There is only one widely available drug, primaquine, which can provide what's called "radical cure"–effectively clearing P. vivax from the human body and stopping the disease from relapsing. Primaquine also can kill the form of the malaria parasite that the mosquito needs to ingest in order to transmit the disease to humans, making the drug a potentially powerful tool to help stop malaria transmission completely.
Primaquine belongs to a class of antimalaria drugs that can trigger a widespread breakdown of red blood cells, which can be potentially lethal, in people who are deficient in an enzyme known as glucose-6-phosphate dehydrogenase (G6PD). G6PD deficiency is the most common hereditary genetic disorder, affecting more than 400 million people worldwide, and is common in malaria-endemic areas. The safe, widespread use of primaquine depends on development of a diagnostic test that can be used in low-resource settings to identify people with G6PD deficiency.

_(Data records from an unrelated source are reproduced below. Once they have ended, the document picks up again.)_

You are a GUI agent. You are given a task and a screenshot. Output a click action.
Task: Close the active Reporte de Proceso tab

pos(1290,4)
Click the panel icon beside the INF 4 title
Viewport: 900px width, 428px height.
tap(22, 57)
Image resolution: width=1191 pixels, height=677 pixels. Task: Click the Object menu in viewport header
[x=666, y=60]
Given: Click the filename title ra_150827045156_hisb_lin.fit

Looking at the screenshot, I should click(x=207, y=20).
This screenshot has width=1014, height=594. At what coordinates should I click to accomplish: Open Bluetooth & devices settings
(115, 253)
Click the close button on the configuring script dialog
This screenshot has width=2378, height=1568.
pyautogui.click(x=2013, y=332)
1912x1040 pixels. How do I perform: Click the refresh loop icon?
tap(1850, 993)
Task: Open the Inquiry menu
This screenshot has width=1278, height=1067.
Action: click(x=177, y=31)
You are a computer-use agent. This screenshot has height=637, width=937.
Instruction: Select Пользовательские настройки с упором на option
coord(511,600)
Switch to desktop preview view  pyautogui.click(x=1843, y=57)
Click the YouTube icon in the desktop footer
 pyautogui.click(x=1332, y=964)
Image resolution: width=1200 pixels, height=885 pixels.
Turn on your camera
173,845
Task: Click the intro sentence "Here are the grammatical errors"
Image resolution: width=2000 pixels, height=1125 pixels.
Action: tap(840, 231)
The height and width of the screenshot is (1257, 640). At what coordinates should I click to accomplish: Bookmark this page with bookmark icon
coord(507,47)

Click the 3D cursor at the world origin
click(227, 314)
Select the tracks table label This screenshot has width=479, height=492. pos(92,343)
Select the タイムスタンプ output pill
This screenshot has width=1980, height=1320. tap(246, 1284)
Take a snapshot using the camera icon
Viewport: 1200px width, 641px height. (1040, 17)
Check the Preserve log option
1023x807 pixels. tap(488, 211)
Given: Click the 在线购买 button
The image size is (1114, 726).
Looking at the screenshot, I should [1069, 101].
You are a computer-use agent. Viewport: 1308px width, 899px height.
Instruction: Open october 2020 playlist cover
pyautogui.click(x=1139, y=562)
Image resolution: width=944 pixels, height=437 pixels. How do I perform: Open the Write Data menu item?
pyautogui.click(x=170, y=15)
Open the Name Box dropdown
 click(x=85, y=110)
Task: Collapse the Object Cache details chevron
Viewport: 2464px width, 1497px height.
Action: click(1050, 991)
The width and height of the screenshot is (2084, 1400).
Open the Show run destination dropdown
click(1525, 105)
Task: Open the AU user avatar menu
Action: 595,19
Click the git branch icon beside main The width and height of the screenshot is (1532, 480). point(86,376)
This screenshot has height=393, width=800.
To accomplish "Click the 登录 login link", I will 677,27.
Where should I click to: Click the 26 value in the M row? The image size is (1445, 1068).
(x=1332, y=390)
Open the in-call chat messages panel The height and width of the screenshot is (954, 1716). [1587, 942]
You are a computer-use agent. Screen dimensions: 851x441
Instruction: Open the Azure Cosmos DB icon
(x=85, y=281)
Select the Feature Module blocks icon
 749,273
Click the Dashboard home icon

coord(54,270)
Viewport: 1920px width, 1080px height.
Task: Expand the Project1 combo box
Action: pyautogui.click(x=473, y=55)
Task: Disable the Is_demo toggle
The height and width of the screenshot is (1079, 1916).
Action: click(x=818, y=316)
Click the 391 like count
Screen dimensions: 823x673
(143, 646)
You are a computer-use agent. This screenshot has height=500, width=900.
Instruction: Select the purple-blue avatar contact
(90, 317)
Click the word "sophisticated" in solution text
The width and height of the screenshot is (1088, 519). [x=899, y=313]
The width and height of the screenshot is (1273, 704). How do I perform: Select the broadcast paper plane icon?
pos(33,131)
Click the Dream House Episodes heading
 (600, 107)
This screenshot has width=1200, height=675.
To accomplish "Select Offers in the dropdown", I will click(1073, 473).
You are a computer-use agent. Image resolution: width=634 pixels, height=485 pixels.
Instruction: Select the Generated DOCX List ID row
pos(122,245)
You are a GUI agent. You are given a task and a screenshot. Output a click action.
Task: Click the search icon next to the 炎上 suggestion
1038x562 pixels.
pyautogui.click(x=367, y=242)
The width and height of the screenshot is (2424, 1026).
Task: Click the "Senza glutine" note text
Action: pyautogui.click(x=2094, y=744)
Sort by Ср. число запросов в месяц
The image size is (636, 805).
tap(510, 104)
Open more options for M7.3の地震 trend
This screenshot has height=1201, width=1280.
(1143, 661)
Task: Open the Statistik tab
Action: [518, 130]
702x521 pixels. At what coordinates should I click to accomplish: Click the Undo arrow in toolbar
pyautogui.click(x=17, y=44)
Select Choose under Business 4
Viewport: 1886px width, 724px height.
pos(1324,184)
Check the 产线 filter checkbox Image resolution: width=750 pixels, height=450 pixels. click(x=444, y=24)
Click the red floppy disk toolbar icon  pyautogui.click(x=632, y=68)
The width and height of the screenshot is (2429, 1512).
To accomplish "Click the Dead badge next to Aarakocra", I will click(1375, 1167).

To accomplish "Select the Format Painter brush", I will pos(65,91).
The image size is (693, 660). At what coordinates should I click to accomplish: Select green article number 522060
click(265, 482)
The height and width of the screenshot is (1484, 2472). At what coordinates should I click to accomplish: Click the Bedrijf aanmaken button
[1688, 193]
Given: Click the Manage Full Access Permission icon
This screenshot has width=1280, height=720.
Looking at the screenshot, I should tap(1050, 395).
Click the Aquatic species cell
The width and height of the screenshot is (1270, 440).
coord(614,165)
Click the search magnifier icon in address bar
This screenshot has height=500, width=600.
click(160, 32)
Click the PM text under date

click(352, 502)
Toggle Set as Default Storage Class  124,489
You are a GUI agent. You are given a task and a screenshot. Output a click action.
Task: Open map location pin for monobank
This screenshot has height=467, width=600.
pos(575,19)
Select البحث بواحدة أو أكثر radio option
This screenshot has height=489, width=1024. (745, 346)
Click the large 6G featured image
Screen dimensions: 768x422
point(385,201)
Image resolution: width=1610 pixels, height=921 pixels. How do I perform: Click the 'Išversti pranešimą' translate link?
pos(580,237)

PATH's partnership with DFID focuses on developing an affordable, easy-to-use G6PD diagnostic test that can be administered at the point of care to help achieve safe and effective use of medicines for radical cure of patients infected with P. vivax.
With DFID's support, PATH will work with the private and public sectors, as well as diagnostic developers, to accelerate the development, introduction, and scale-up of G6PD tests. This includes evaluating demand-side readiness, strengthening markets, developing products based on target product profiles, and conducting demonstration studies.
Through this partnership, PATH seeks to ensure access to safe and effective malaria drugs for those who need them the most, with the ultimate goal of ending malaria illnesses and deaths.